Required work: All lines below must be repeated exactly, with the pictures omitted.

- - -

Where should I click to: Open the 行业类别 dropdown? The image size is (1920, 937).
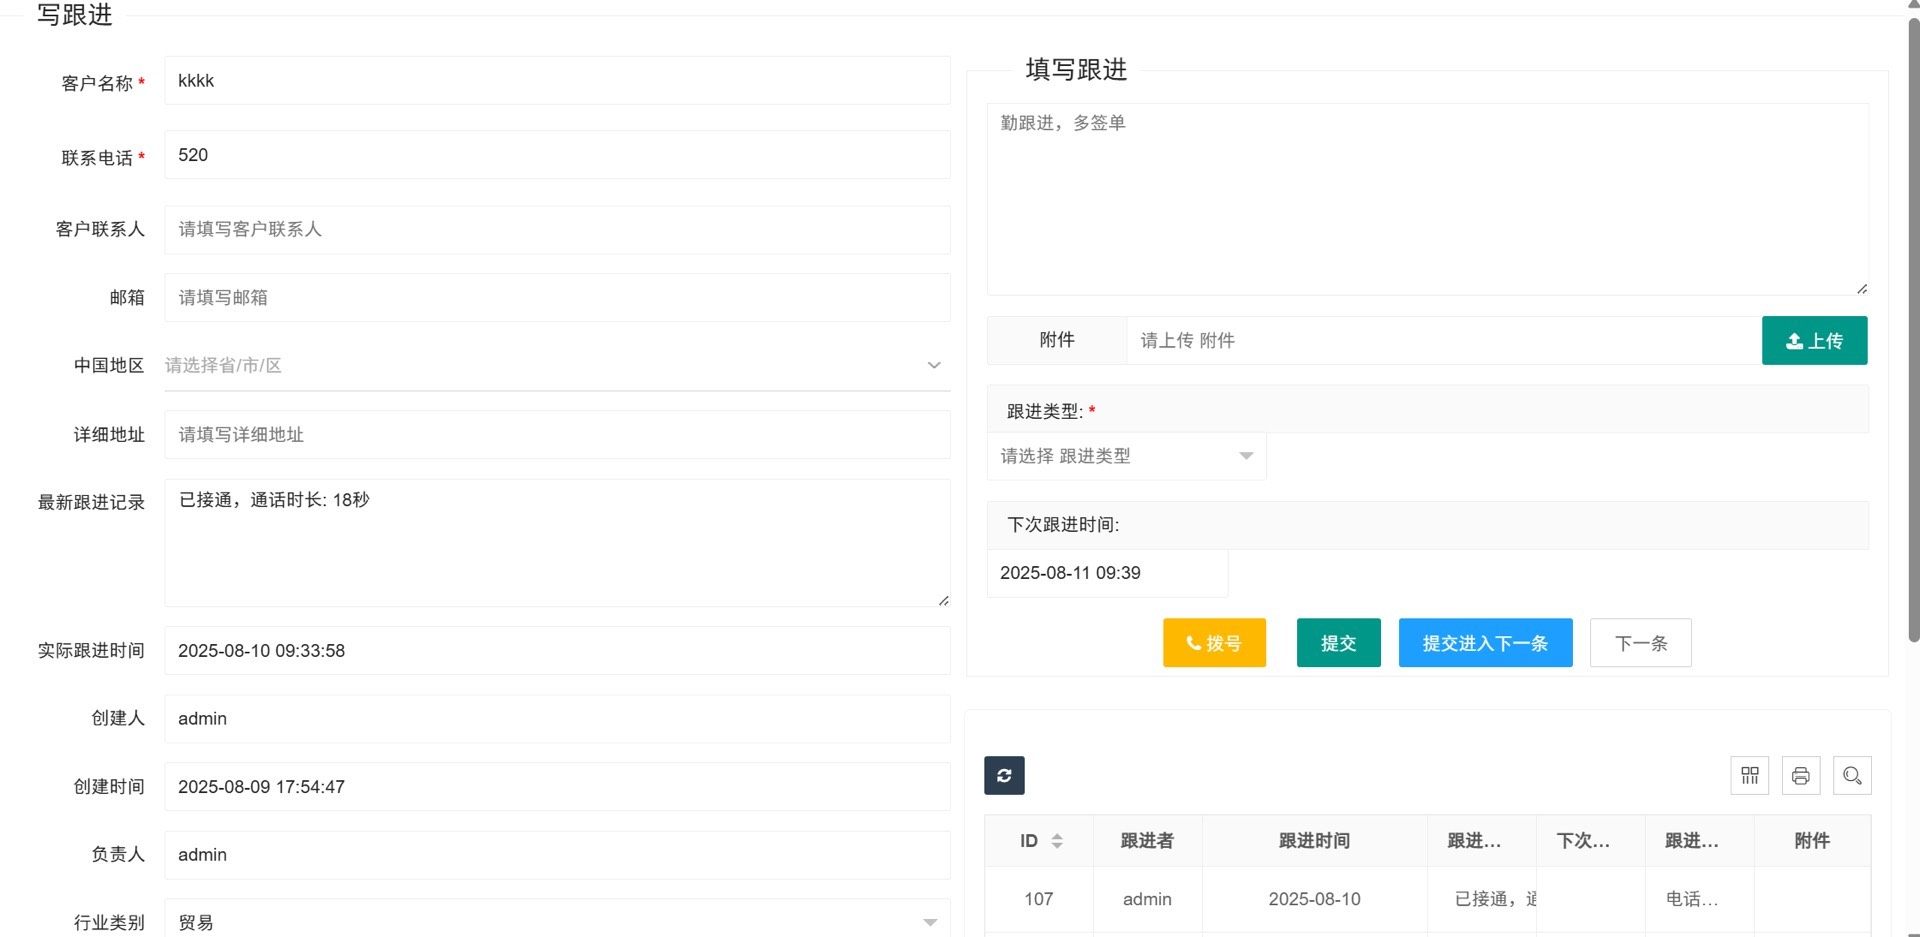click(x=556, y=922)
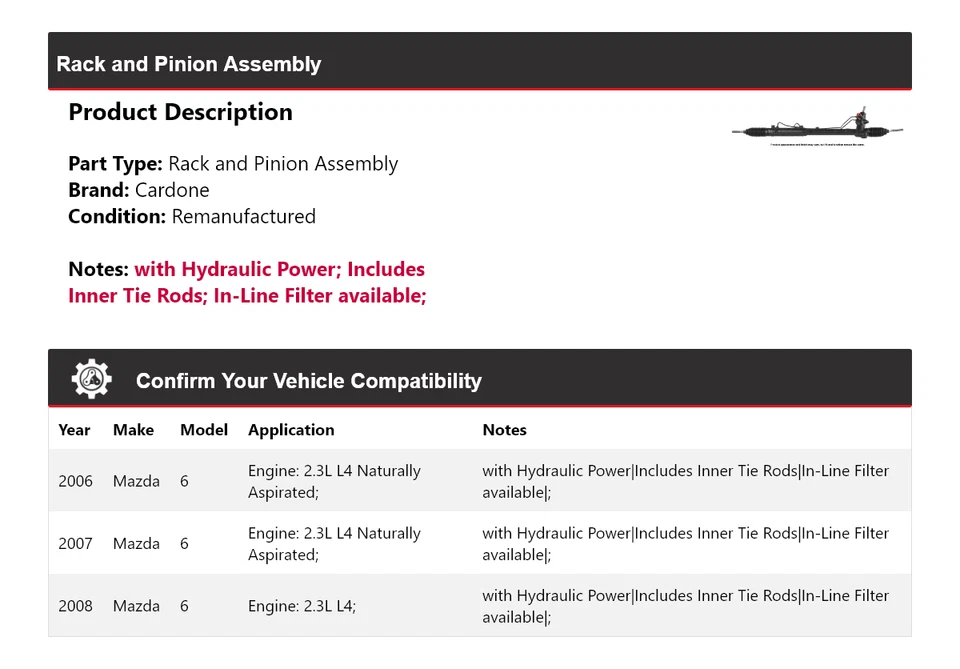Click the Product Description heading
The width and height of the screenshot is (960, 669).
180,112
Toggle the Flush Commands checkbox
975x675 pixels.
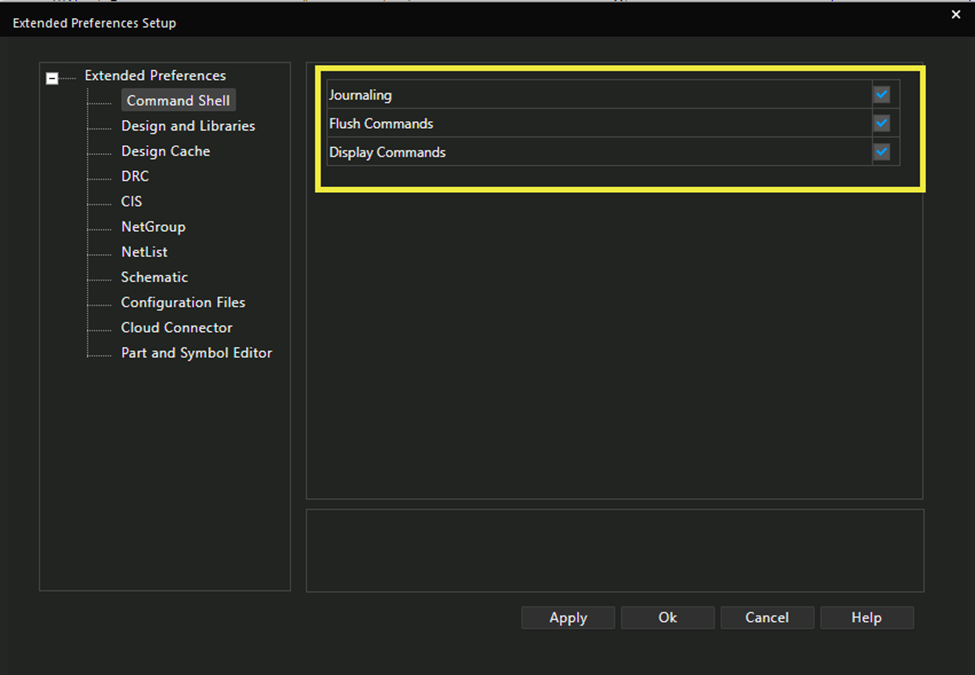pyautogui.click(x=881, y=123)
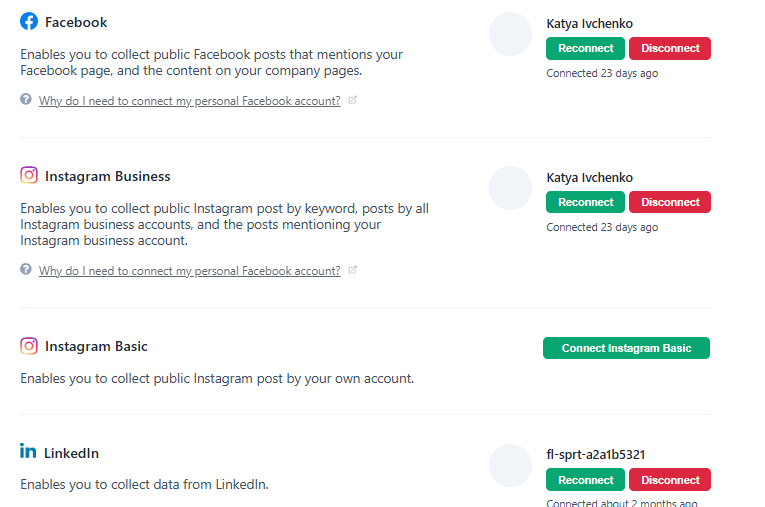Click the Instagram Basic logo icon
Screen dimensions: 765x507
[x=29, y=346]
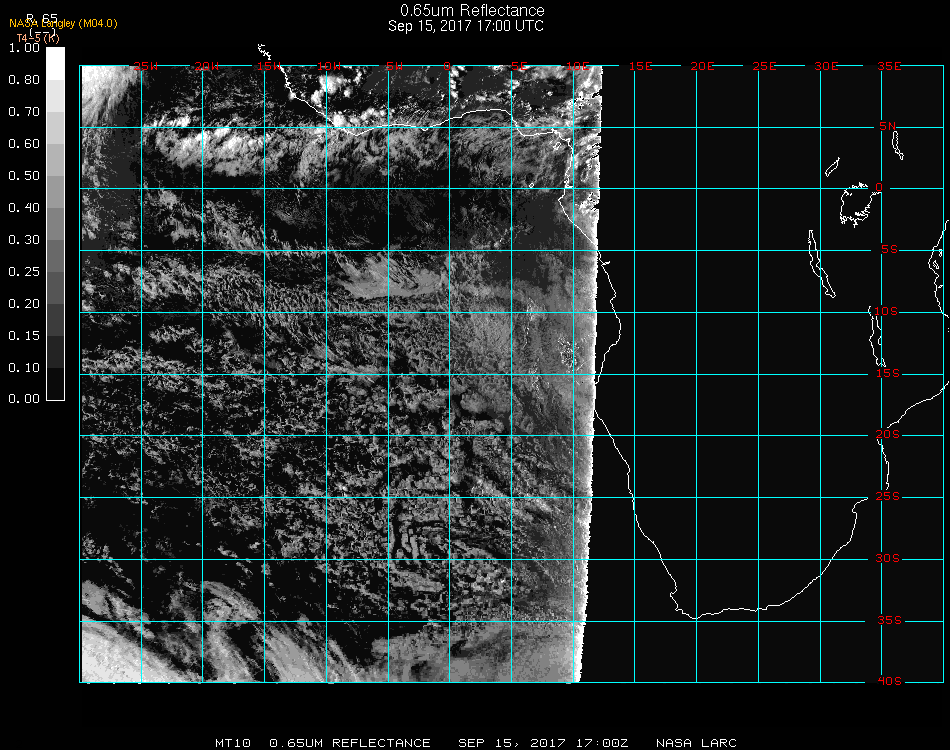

- - -

Task output:
Where should I click to: Open the 行业类别 dropdown? The image size is (1920, 937).
click(x=556, y=922)
Click the Product Description heading
The width and height of the screenshot is (960, 669).
180,112
Toggle the Flush Commands checkbox
975x675 pixels.
pyautogui.click(x=881, y=123)
Click the Instagram Basic logo icon
Screen dimensions: 765x507
[x=29, y=346]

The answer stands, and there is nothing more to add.